» Dataset items:
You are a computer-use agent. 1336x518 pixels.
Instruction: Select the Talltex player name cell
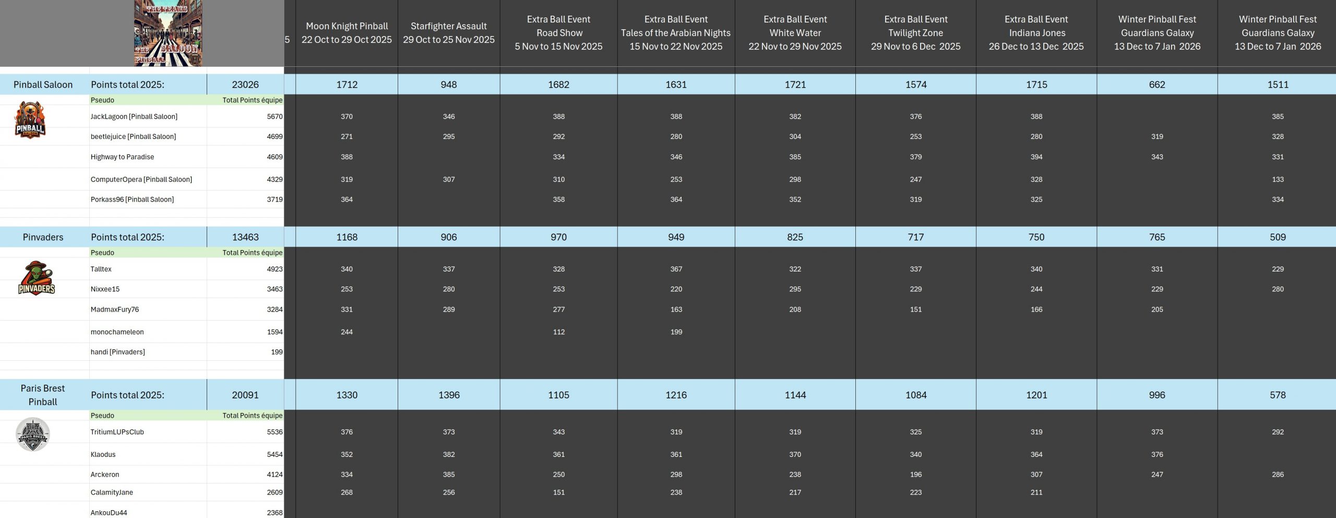101,269
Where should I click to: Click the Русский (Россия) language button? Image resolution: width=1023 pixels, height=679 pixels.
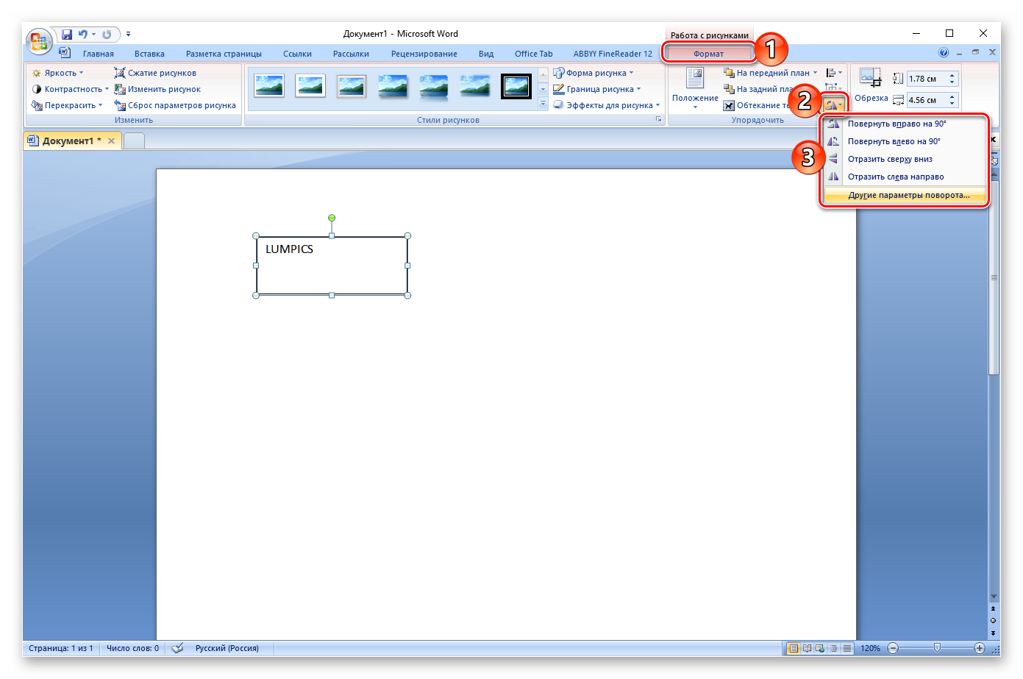tap(227, 648)
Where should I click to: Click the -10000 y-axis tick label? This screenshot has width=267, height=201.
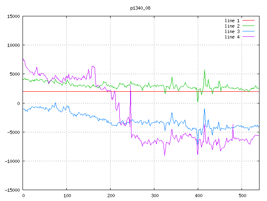pos(12,161)
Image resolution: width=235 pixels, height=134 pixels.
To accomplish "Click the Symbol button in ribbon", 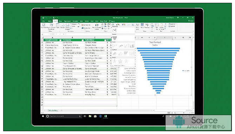I will (x=172, y=26).
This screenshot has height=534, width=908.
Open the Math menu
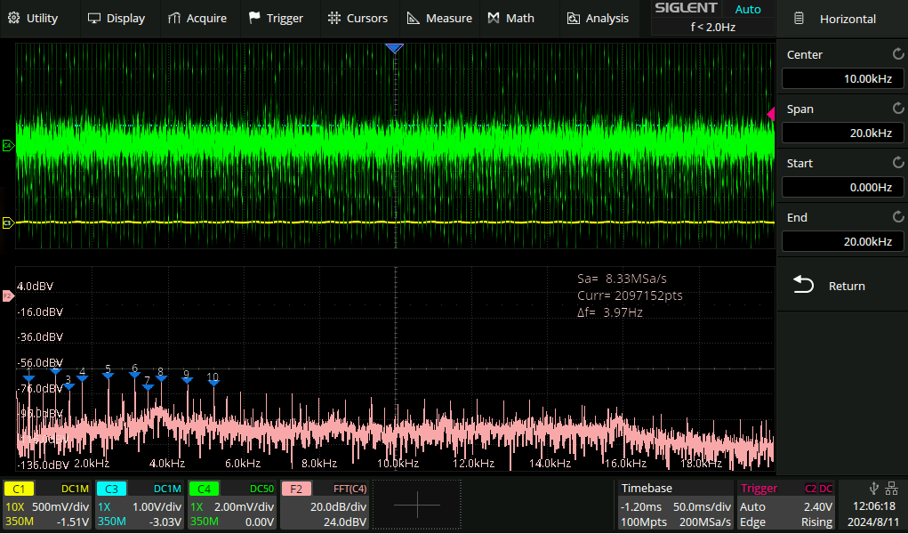tap(511, 18)
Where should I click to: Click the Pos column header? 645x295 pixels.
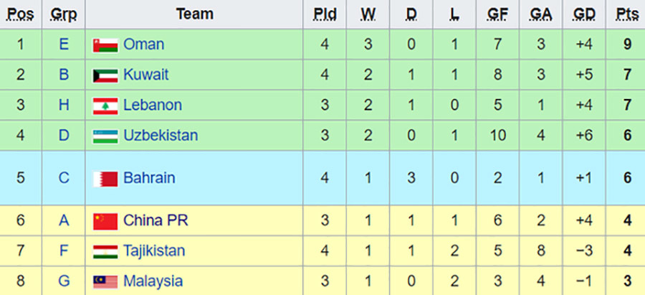point(20,14)

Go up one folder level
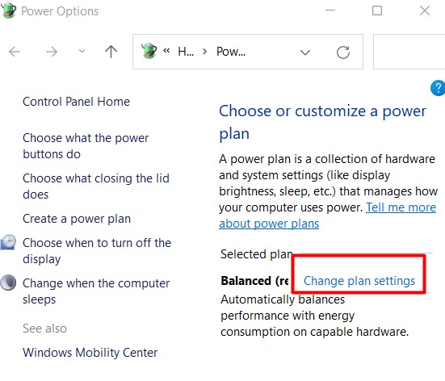[x=111, y=52]
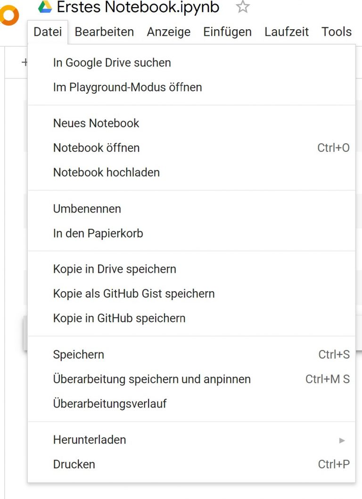Image resolution: width=362 pixels, height=499 pixels.
Task: Create a new notebook via 'Neues Notebook'
Action: (x=96, y=123)
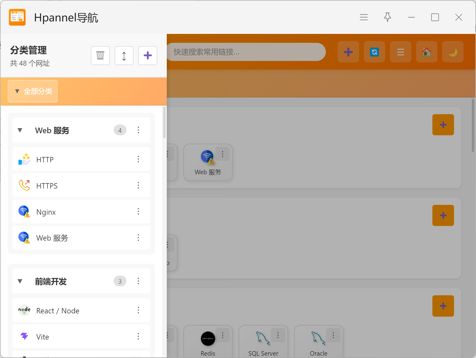Add a new category with sidebar plus button
This screenshot has height=358, width=476.
coord(148,56)
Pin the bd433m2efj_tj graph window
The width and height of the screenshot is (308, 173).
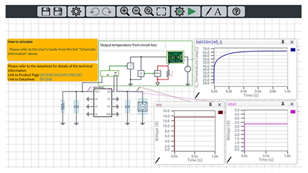(283, 42)
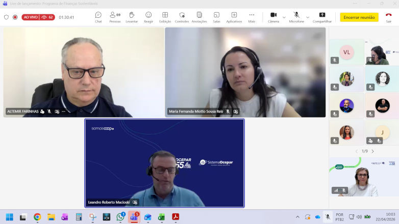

» WHAT THE TASK ASKS:
From the line with "The width and" down to the final line of the entries above, repeat each line exactly; omit the pictures.

» RESPONSE TO THIS EXERCISE:
The width and height of the screenshot is (308, 173).
(283, 42)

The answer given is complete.